YOUR ASSIGNMENT - Every line that holds the word "computer" needs to be copied from the data below.
[PROVIDED RECORDS Boundary: Start]
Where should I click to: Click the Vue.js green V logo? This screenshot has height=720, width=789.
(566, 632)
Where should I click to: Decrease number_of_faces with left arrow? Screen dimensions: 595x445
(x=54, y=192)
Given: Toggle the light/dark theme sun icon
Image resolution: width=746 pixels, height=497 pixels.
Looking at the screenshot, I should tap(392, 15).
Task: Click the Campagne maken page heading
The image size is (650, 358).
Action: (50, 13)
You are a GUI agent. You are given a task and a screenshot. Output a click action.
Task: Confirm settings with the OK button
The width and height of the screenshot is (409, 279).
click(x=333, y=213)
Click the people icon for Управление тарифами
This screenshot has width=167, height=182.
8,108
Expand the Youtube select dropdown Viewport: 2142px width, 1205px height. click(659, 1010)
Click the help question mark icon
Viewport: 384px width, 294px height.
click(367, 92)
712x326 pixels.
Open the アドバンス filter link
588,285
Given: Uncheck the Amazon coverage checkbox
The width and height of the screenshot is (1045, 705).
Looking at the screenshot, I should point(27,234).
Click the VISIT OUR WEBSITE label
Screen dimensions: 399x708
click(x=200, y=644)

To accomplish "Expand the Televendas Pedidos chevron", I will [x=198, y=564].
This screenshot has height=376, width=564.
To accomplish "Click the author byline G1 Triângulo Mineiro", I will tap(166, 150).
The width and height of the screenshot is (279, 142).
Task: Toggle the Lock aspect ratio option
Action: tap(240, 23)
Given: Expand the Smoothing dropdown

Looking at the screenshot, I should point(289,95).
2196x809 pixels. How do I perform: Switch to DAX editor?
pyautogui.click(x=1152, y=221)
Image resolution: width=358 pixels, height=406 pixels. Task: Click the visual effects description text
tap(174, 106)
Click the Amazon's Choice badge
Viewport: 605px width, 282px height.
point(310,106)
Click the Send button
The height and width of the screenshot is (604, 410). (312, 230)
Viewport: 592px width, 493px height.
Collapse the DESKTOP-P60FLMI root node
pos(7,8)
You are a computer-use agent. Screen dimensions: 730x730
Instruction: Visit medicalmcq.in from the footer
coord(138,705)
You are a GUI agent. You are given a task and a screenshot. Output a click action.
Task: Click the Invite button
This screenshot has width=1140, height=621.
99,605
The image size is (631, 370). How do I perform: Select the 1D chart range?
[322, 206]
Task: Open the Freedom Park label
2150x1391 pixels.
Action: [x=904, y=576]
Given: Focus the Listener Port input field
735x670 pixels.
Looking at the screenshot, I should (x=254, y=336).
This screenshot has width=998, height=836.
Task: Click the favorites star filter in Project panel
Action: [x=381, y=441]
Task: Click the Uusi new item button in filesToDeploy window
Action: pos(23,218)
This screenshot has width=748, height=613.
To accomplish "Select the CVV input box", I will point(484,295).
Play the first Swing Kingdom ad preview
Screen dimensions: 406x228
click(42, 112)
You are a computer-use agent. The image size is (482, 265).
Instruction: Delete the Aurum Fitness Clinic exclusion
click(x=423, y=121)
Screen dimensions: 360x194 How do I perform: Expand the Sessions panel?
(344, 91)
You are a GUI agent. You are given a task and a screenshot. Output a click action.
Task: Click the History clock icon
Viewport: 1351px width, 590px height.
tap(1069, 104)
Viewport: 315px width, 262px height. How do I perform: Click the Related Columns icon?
[PROVIDED RECORDS Boundary: End]
EXERCISE RESULT -
You are a computer-use agent. Screen dimensions: 730x730
You are a computer-use agent. The image size is (482, 265).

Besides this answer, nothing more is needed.